A visit to the French Consulate…

france, consulate, london, passportThere is a funny thing happening when a French expat announces a visit to the French Consulate to another French expat. We tend to wish each other good luck.

This week I took E to renew his French passport. One our way to London, it suddenly dawned on me that it was almost exactly 5 years ago that I was taking the same trip with a baby only a few weeks old.

I remember being excited to go to London with him for the very first time. It was a lovely sunny day. I also remember that, while getting him dressed on his changing mat that morning, I accidentally let go of his head and he hit the table. He cried. A lot. I did too… I think it was more the shock for both of us but I remember thinking that I might have to have him checked at A&E just in case and cancel the appointment that was going to declare him French… (check out the over-reactive first time mum)

But we did go and he was fine.

The day was eventful and the experience rather stressful. This is the day I have discovered that London Transport are not fitted AT ALL for pram traffic! Also did you know that around South Kensington station, it is very difficult to get a sit in a coffee shop with a pram? This is why in between appointments at the Consulate I ended up sitting on a bench between fossils at the National History museum to feed my baby while munching on a tuna sandwich myself.

Yesterday was a different experience. I now had a 5 year old boy excited to be on a train to London, just with Mummy.

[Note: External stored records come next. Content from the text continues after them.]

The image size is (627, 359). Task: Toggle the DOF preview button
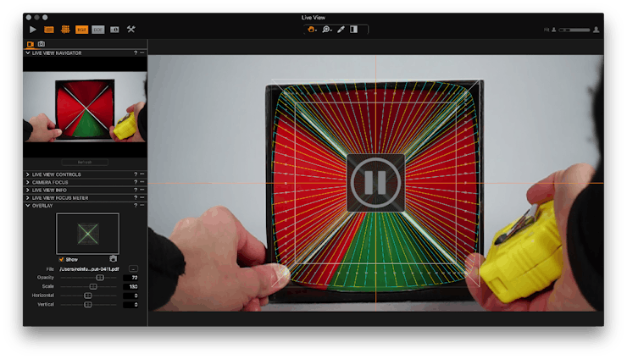(x=98, y=29)
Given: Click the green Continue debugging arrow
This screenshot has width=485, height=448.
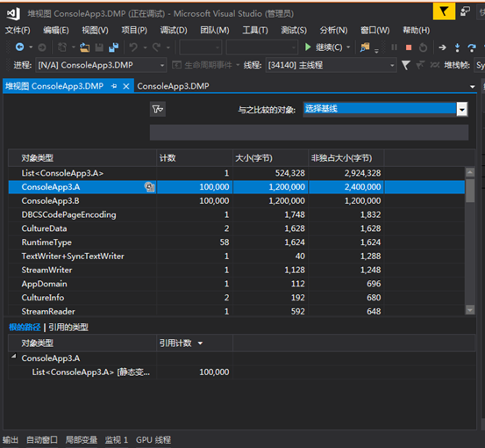Looking at the screenshot, I should 308,47.
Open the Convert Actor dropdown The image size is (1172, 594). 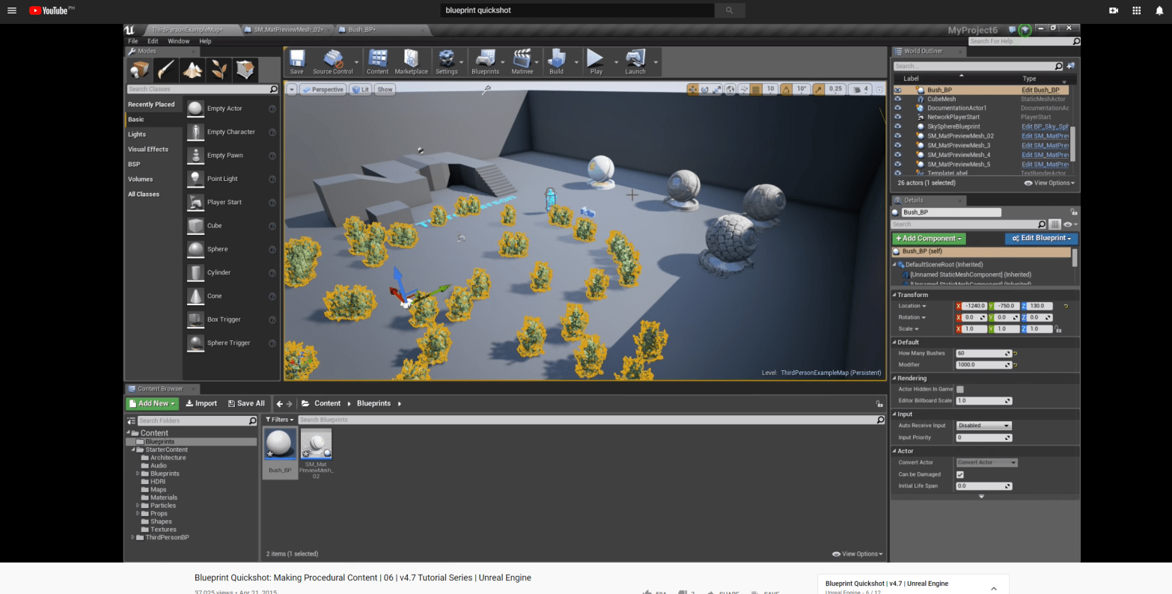[986, 462]
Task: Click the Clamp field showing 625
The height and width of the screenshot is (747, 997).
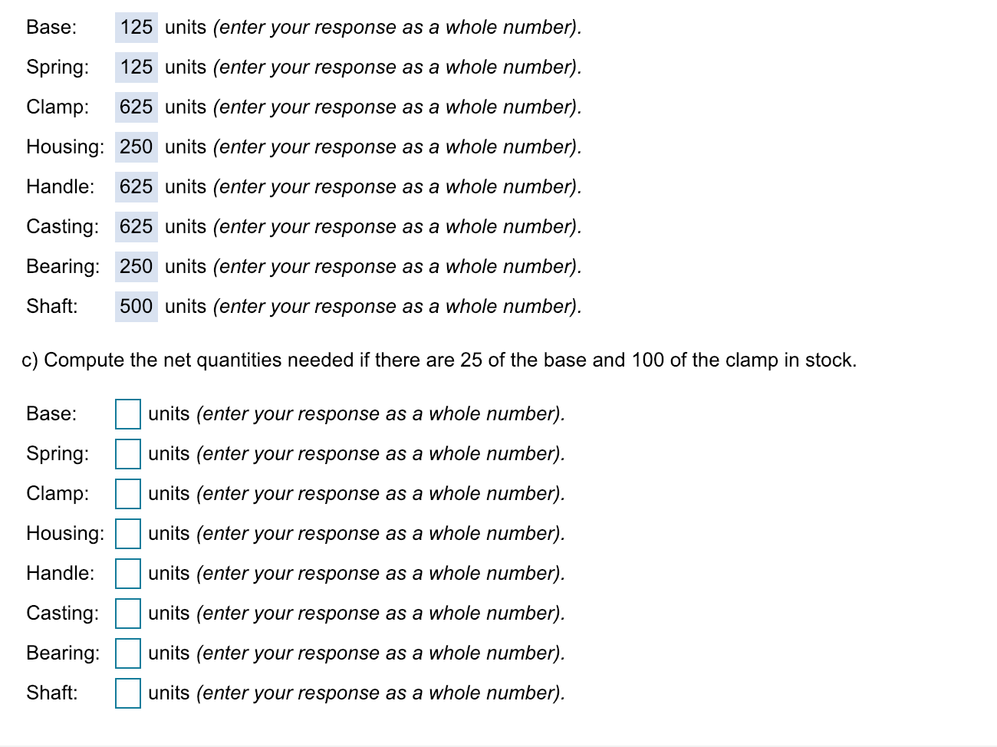Action: tap(135, 107)
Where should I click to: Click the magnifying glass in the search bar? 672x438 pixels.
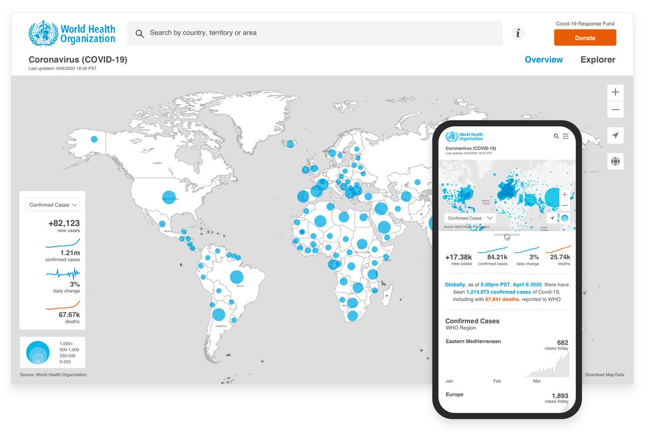pyautogui.click(x=139, y=34)
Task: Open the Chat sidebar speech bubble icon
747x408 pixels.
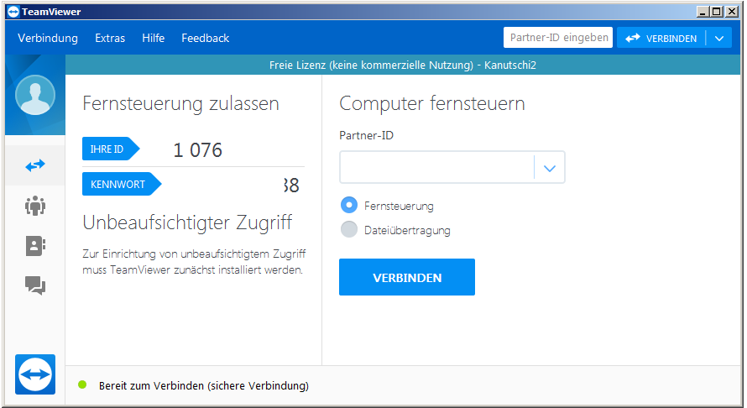Action: pyautogui.click(x=34, y=286)
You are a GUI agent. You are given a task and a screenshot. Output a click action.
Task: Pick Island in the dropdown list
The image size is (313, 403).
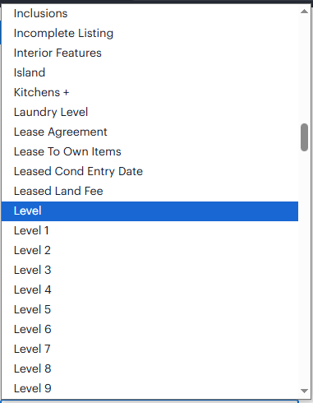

However one thing hasn’t changed: The Consulate.

I have been in London for 10 years now and live with a British husband, bringing up very much British children so it is a real shock to the system to step on French soil so suddenly, the minute you walk through a door. There is something undeniable about us French: we love to moan and complain, and a lot of us are very stingy with our smiles…

Yesterday I walked through the door greeted by an obviously not 100% French security guard, the slight English accent gave it away. He was smiley and polite. Kind even.

The receptionist, well there was no mistake to be made, he was French. Very elegant guy, nicely dressed and with a walk suited for a catwalk, lack of smile and all.

When I spoke to him to ask for my way, I was shown a rather elegant index pointing at rows of chairs. “You’ll be called” that’s all I heard from him. “Good morning, what can I do to help?” totally useless thing to say when you are on a schedule of 35 hours work a week.

Sitting in that room I was surrounded by sighs and confusion. A sea of people feeling awkward, not knowing where to sit exactly, who will call them and what to do with themselves.

The actual appointment on the other hand went really well and we were lucky to have a very lovely helpful lady, even if most of the time she spoke to me as if she was talking to the dumbest of people. I am ok, I can take it.

She pointed out that I was not registered on the French electoral roll with a first round of big election coming this Sunday. I am not voting. She didn’t like that.

It might sound totally unpatriotic but why would I when my life is in the UK? When I have no intention of returning to live in France for the foreseeable future? I don’t even feel the right to have a say in a country that I no longer know. Ten years is a long time to be living abroad. So no I will not vote on Sunday and this is my final answer, merci! Can I have my passport and ID card now?